Records for this exercise =>

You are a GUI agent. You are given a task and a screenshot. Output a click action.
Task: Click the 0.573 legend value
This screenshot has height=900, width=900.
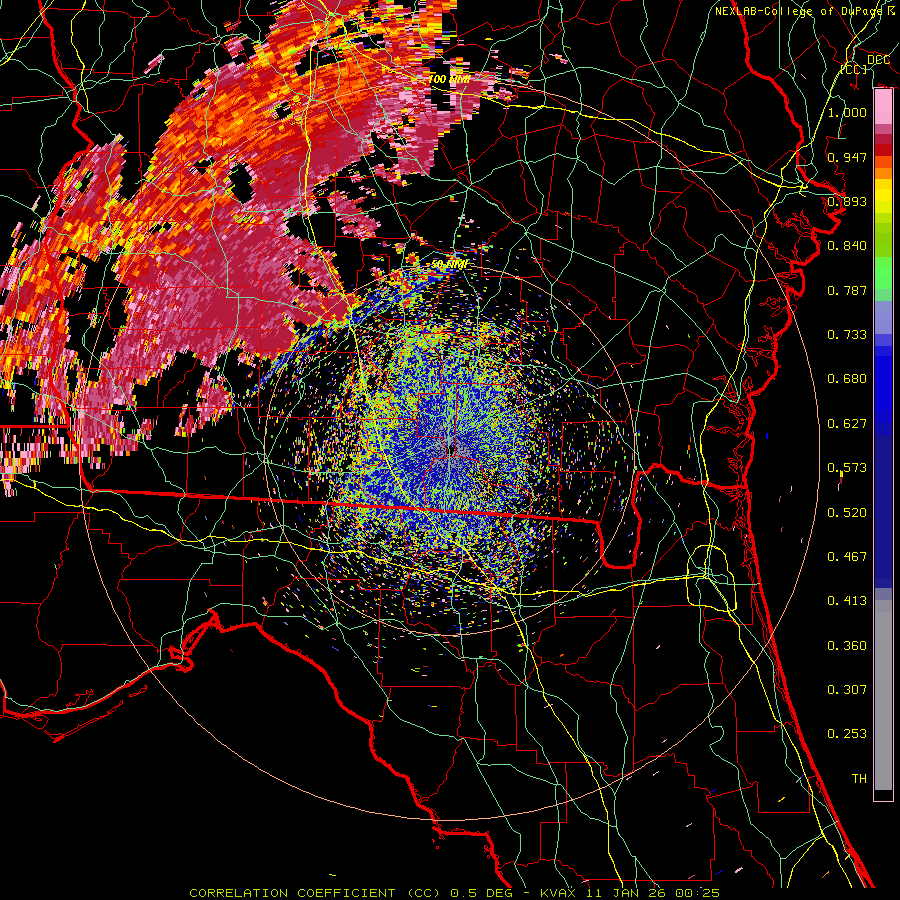click(x=847, y=467)
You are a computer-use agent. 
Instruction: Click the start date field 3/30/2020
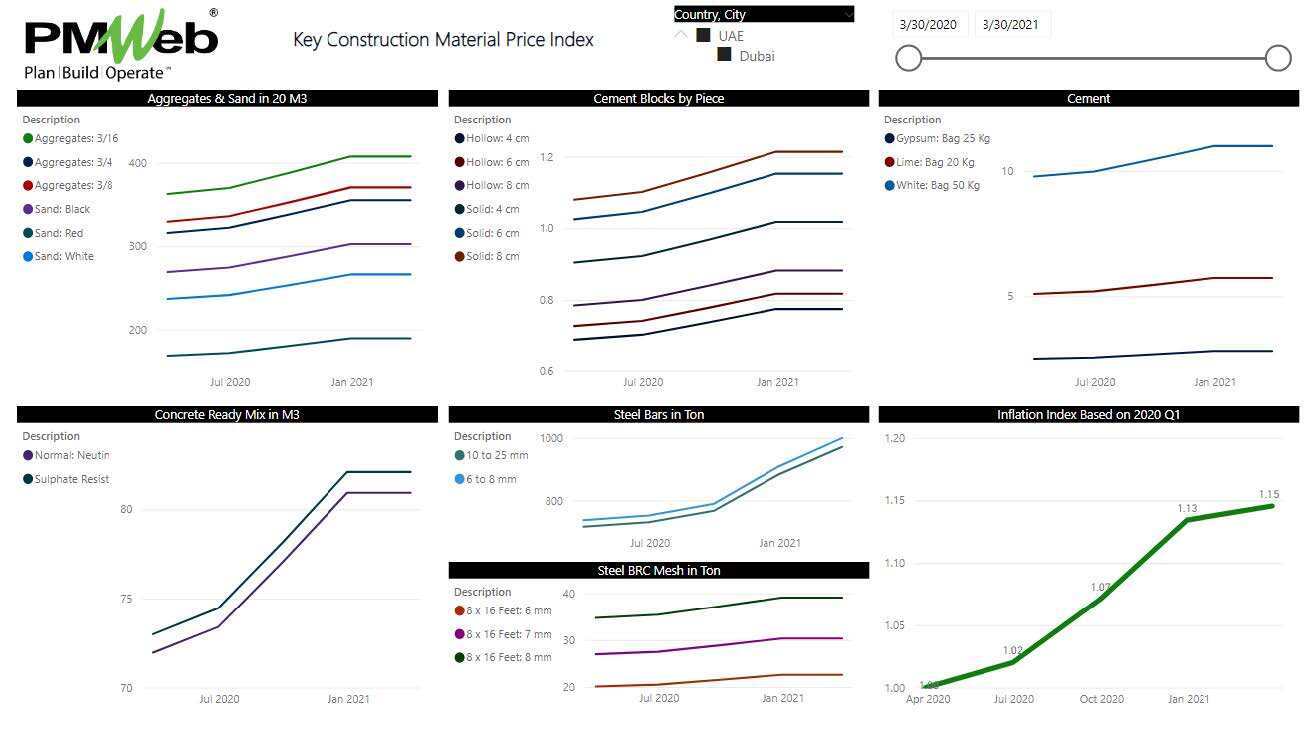click(x=928, y=25)
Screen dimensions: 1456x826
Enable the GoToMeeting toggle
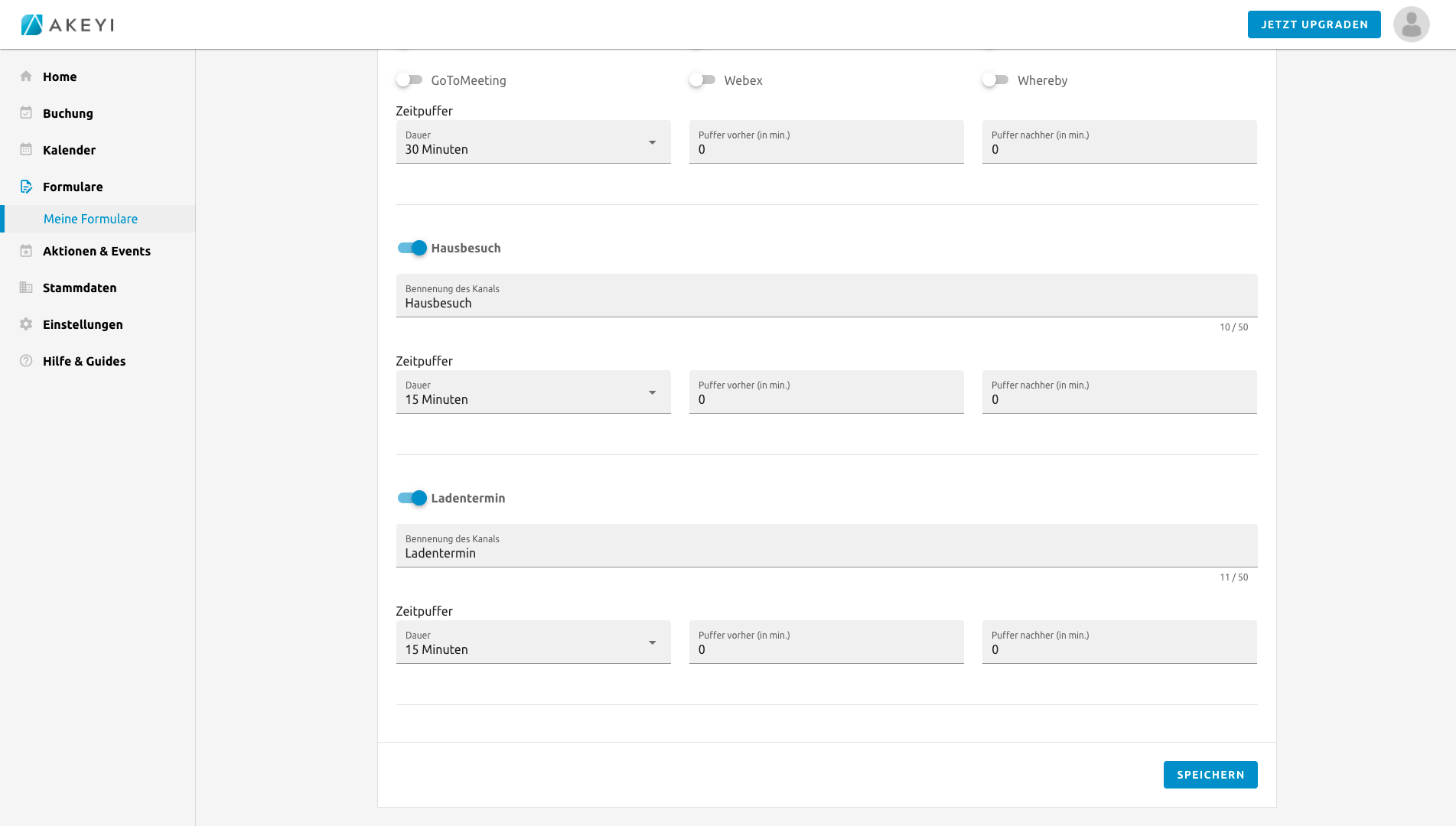(x=409, y=80)
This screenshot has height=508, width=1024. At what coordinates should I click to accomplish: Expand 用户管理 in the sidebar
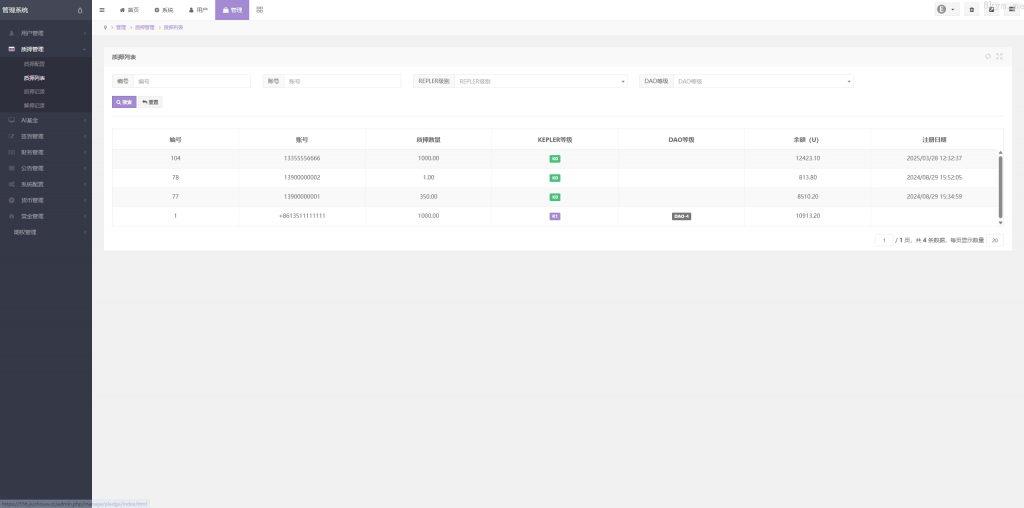[45, 33]
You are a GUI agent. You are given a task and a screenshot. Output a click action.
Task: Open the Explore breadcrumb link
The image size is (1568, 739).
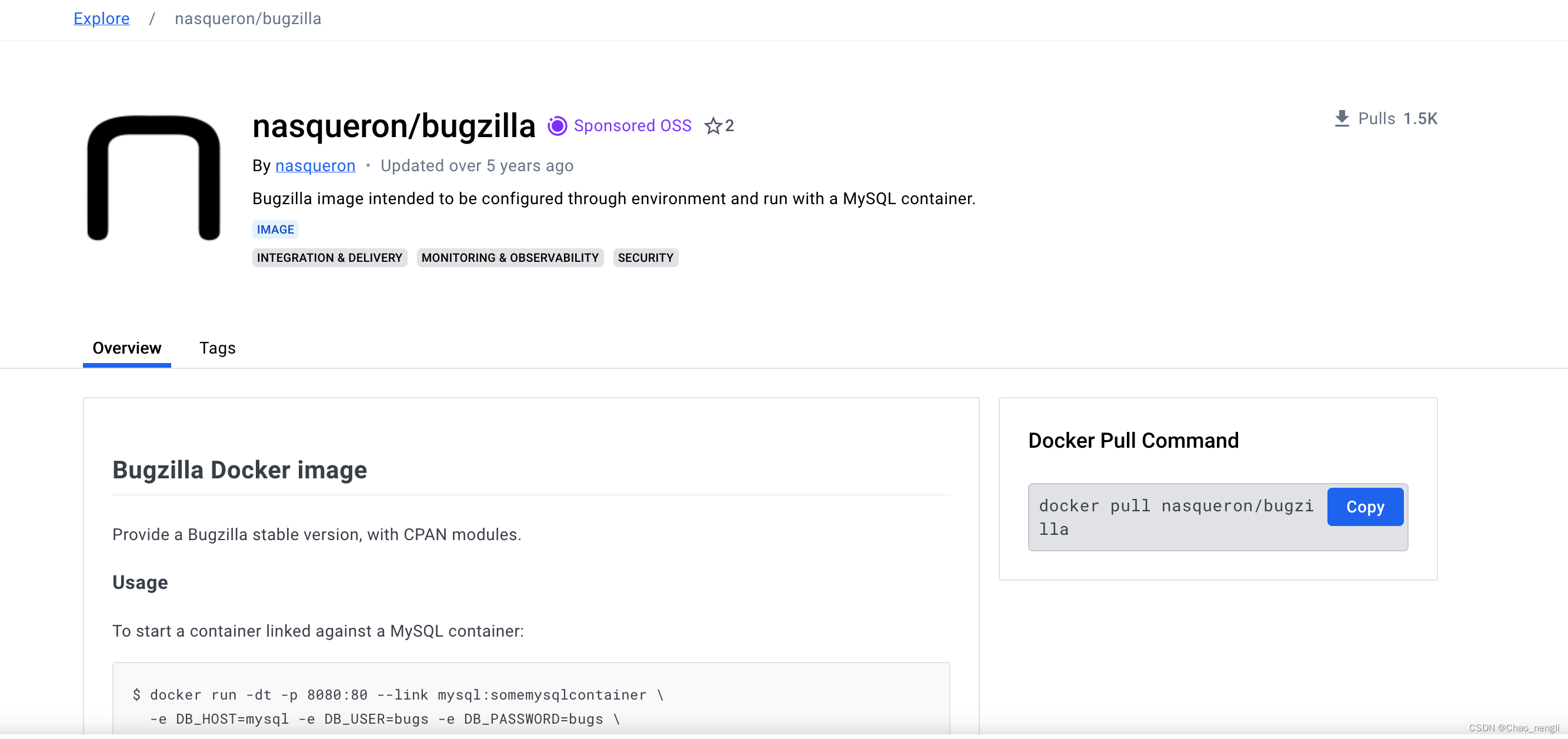pyautogui.click(x=102, y=19)
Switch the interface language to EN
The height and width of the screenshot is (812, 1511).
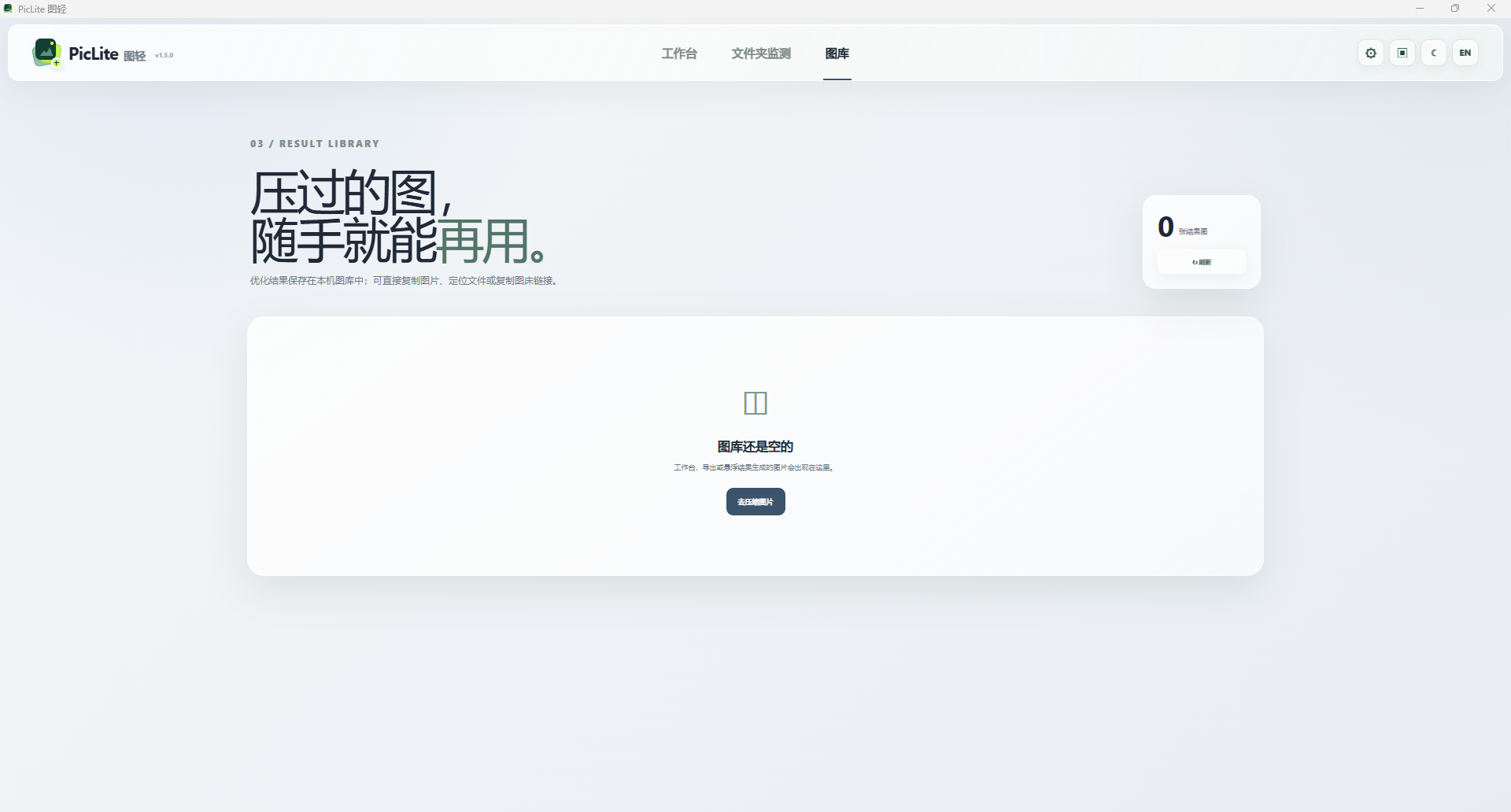pos(1465,53)
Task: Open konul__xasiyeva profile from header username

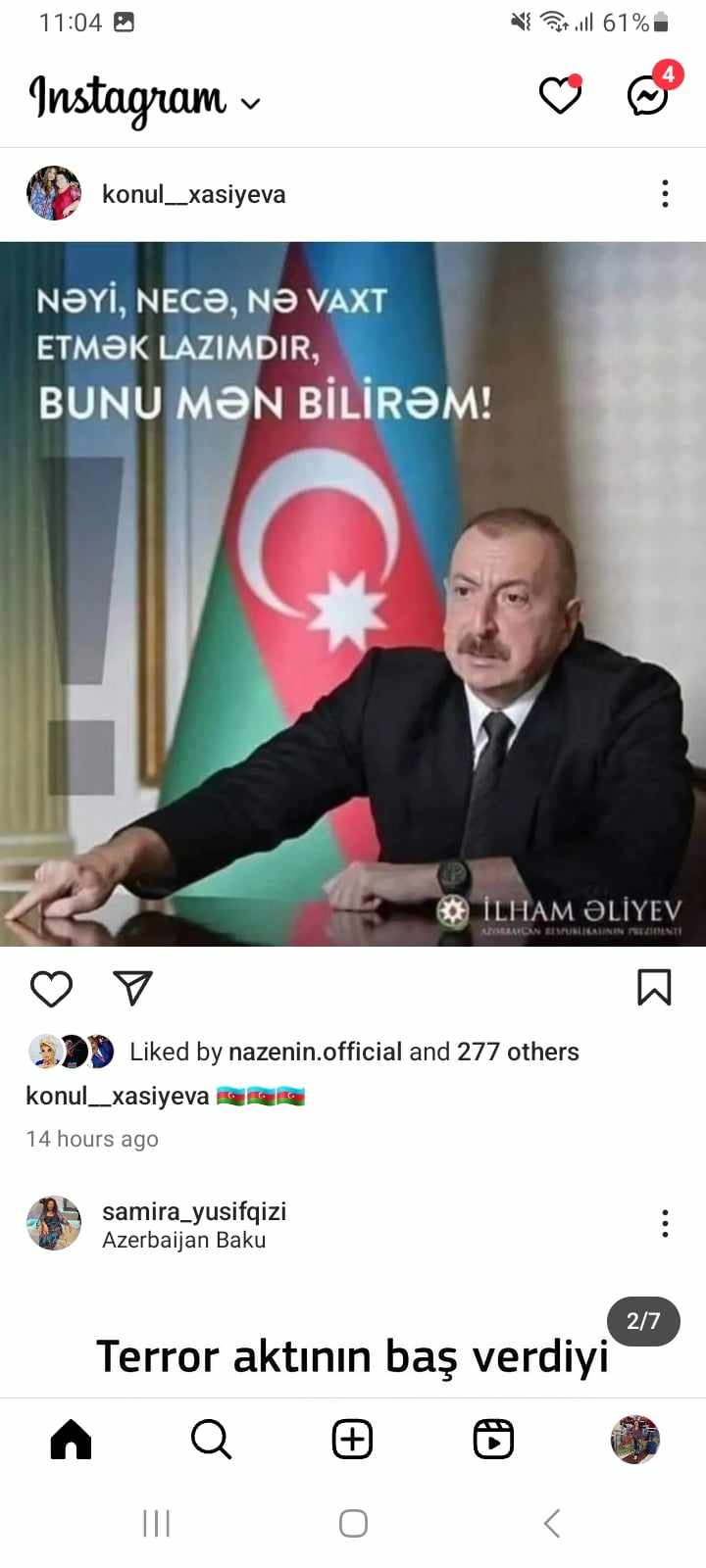Action: click(x=194, y=194)
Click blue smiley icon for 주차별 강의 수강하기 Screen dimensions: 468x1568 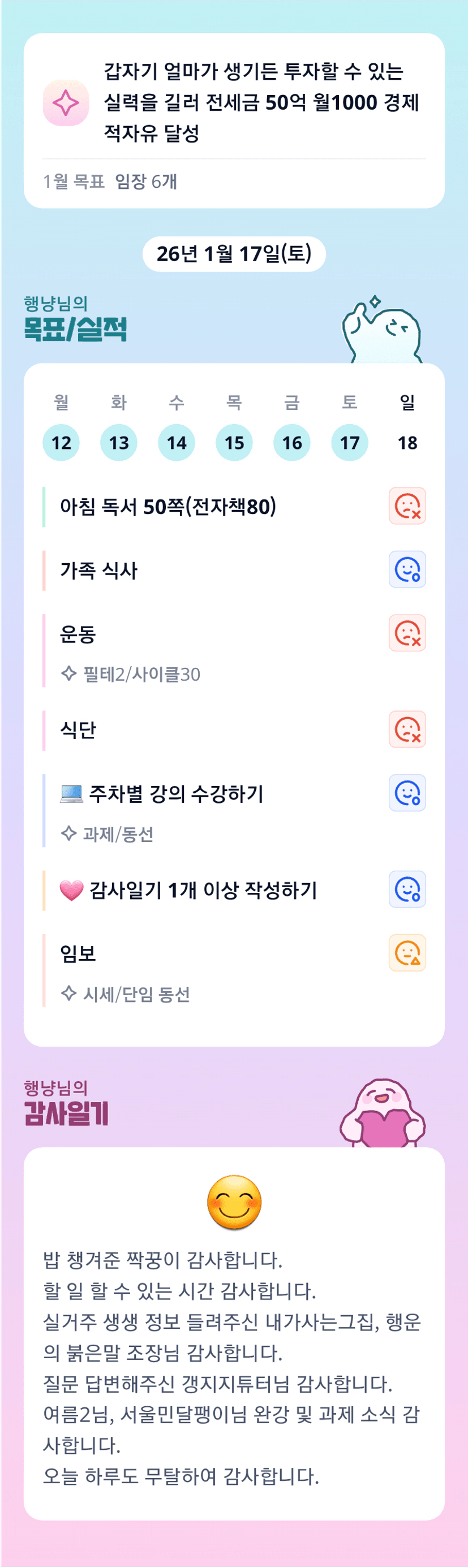click(407, 793)
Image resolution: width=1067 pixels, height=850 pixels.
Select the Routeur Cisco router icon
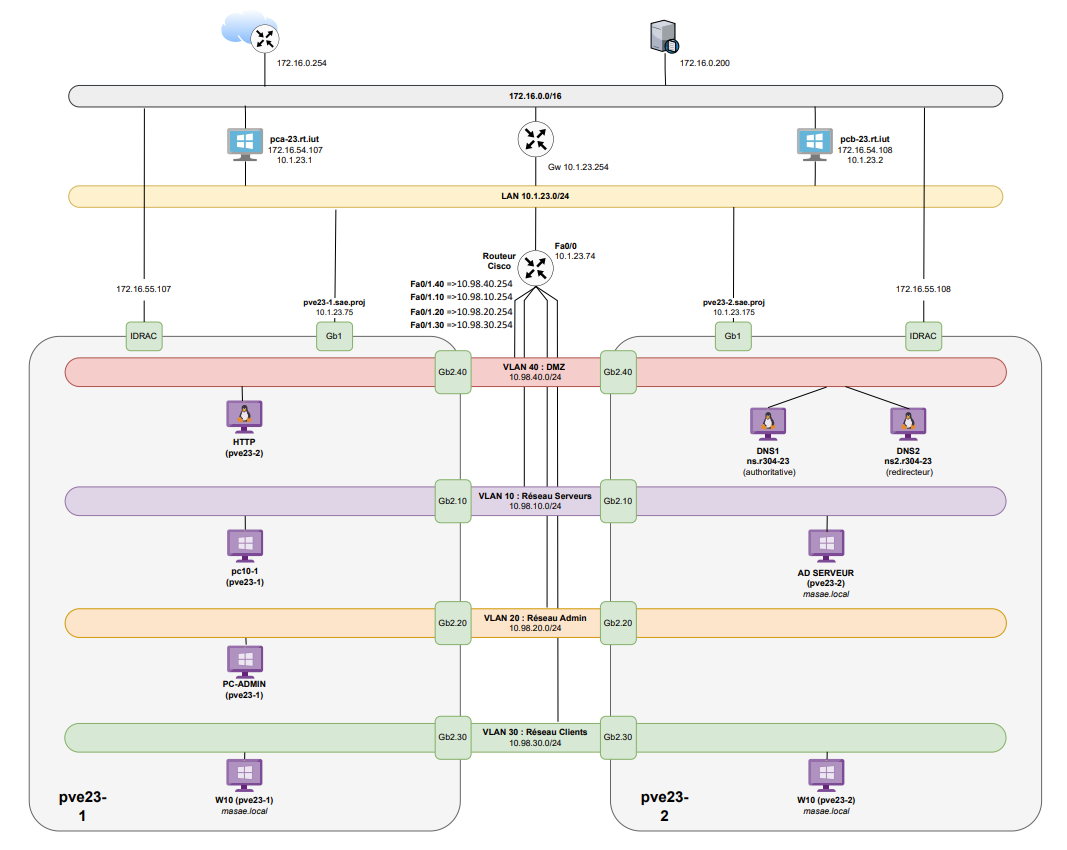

Try it => Look above for the line with "Instruction: Click the" and the line with "Switch the interface language to EN". Output those two and everything between them exactly, pictures excluded.

Completed task =>
Instruction: Click the start date field 3/30/2020
click(x=928, y=25)
Screen dimensions: 1456x826
Enable the GoToMeeting toggle
(x=409, y=80)
This screenshot has height=508, width=1024. At what coordinates should I click to accomplish: Expand 用户管理 in the sidebar
[45, 33]
You are a GUI agent. You are given a task and a screenshot. Output a click action.
Task: Open the Explore breadcrumb link
The image size is (1568, 739).
pyautogui.click(x=102, y=19)
Switch the interface language to EN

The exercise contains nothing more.